In accordance with section 43 (3) BDSG, the maximum fine that can be applied for breach of data protection laws is 50,000 Euro or 300,000 Euro respectively, depending on the breach. For the telecommunications sector, the maximum fine ranges from 10,000 Euro to 500,000 Euro pursuant to section 149 (2) TKG.
In contrast, the fines regulated in the GDPR are much higher. In accordance with Article 83, the GDPR fines go up to – depending on the breach – 10,000,000 Euro or in the case of an undertaking, up to 2 % of the total worldwide annual turnover of the preceding financial year, and up to 20,000,000 Euro, or in the case of an undertaking, up to 4 % of the total worldwide annual turnover depending on the individual case.
Private persons are liable to a fine of up to CHF 10,000 for wilfully failing to provide information as regards safeguards in the case of cross-border data transfers or to notify data collections (or in so doing wilfully providing false information) or for wilfully providing the FDPIC with false information in the course of an investigation or for refusing to cooperate. On complaint, the wilful provision of false or incomplete information to data subjects who exercise their right of information or when collecting sensitive personal information of personality profiles, including the wilful failure to inform data subjects as required pursuant to the DPA, is sanctioned by a fine of up to CHF 10,000.

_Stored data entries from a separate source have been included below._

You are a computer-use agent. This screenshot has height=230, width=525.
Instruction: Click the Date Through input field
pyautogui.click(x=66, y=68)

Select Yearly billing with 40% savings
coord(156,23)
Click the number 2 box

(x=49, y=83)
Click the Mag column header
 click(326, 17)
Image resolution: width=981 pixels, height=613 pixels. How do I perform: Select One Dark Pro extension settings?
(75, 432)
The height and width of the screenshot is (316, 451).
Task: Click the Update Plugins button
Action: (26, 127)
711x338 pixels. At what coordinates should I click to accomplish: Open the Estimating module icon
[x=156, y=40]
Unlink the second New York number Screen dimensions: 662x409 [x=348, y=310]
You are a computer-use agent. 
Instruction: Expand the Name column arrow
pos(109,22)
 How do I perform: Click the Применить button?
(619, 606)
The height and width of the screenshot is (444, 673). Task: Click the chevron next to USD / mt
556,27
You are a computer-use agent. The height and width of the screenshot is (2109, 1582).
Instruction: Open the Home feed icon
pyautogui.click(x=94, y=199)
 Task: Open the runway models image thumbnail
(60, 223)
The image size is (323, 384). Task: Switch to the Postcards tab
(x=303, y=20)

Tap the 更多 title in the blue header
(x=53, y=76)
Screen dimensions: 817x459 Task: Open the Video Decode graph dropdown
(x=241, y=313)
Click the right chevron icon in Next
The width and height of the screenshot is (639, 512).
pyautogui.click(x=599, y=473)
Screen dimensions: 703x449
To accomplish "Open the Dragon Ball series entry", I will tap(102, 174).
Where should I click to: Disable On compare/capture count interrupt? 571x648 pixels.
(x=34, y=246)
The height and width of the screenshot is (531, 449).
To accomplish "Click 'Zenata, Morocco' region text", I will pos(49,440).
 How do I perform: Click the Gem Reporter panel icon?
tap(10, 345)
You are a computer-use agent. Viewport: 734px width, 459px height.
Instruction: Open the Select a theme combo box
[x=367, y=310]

The preliminary draft of the revised DPA (see Question 7) imposes fines of up to CHF 500,000 for the wilful breach of the obligations set forth above and further obligations set forth in the DPA. A negligent breach is intended to be sanctioned with a fine of up to CHF 250,000. Further, wilful breach of professional secrecy shall be punishable by imprisonment of up to three years or monetary penalty. This new sanction will not be limited to the usual bearers of professional secrets but extend to any profession for which protection of confidentiality is essential.
As set forth in the Organic Integral Criminal Code, personal data is afforded protection from the criminal law. The fore mentioned law establishes that the person that access, intercepts, examines, retains, records, reproduces, discloses or publishes personal data, data, voice, audio and video messages, postal consignments, information contained in computer storage media, private or reserved communications of another person by any means, without consent or legal authorization, is punishable with imprisonment from one to three years.
In addition, the person whose personal information was disclosed is entitled to initiate damages claims against the natural or legal person that disclosed the information.